The decline of telephone conversations

The decline of telephone conversations August 9, 2010

Despite the cell phone revolution, people are talking on the telephone less and less.  The phones are increasingly being used for texting and for their other functions instead of calling people in real time and talking to them.  This is true of the younger generations especially, leading to conflicts with their parents and grandparents who complain that “you never call.”  So says this article:

A generation of e-mailing, followed by an explosion in texting, has pushed the telephone conversation into serious decline, creating new tensions between baby boomers and millennials — those in their teens, 20s and early 30s.

Nearly all age groups are spending less time talking on the phone; boomers in their mid-50s and early 60s are the only ones still yakking as they did when Ma Bell was America’s communications queen. But the fall of the call is driven by 18- to 34-year-olds, whose average monthly voice minutes have plunged from about 1,200 to 900 in the past two years, according to research by Nielsen. Texting among 18- to 24-year-olds has more than doubled in the same period, from an average of 600 messages a month two years ago to more than 1,400 texts a month, according to Nielsen.

Young people say they avoid voice calls because the immediacy of a phone call strips them of the control that they have over the arguably less-intimate pleasures of texting, e-mailing, Facebooking or tweeting. They even complain that phone calls are by their nature impolite, more of an interruption than the blip of an arriving text.

Kevin Loker, 20, a rising junior at George Mason University, said he and his school friends rarely just call someone, for fear of being seen as rude or intrusive. First, they text to make an appointment to talk. “They’ll write, ‘Can I call you at such-and-such time?’ ” said Loker, executive editor of Connect2Mason.com, a student media site. “People want to be polite. I feel like, in general, people my age are not as quick on their feet to just talk on the phone.”

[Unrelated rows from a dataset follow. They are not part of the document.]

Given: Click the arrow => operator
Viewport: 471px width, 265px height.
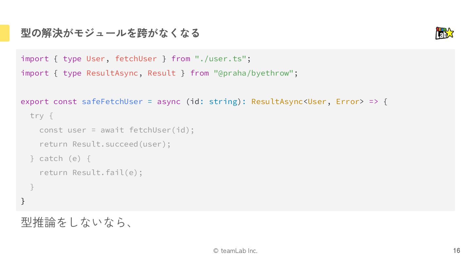Looking at the screenshot, I should click(x=373, y=101).
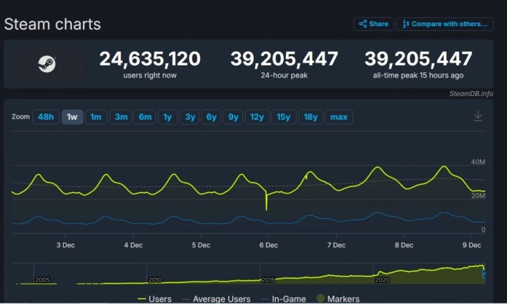Toggle Average Users legend item

tap(218, 299)
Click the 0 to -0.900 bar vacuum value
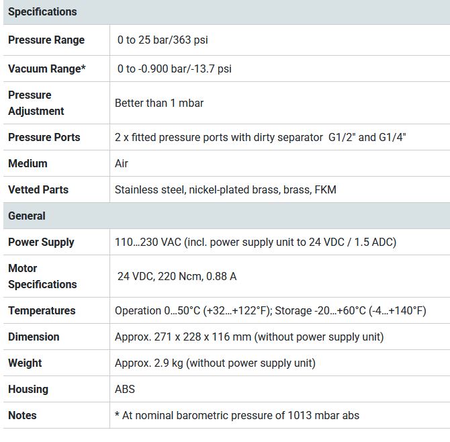 click(174, 69)
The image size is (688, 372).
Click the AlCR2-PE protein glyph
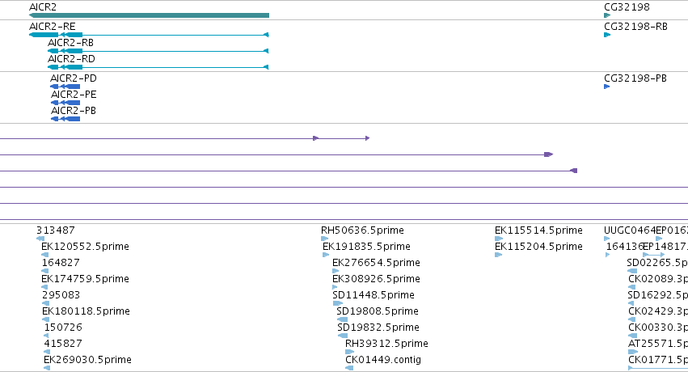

The bias against unexpected phone calls stems in good part from the way texting and e-mail have conditioned young people to be cautious about how they communicate when they are not face to face, experts say.

Deborah Tannen, a linguistics professor at Georgetown University who studies how people converse in everyday life, said older generations misinterpret the way younger people use their cellphones. “One student told me that it takes her days to call her parents back and the parents thought she was intentionally putting them off,” she said. “But the parents didn’t get it. It’s the medium. With e-mails, you’re at the computer, writing a paper. With phone calls, it’s a dedicated block of time.”

via Texting generation doesn’t share boomers’ taste for talk.

I am not young, but my sensibility agrees with that.  I don’t like to talk on the telephone.  It seems like an imposition on people who are not expecting my call.  I usually don’t mind it when people call me–that is, members of my family or job-related folks–but calls from people I don’t know really can be significant interruptions of a usually busy day.  I much prefer communicating via e-mail.  (To prove that I am not young but old, I haven’t picked up the habit of texting.)  Are any of you the same way?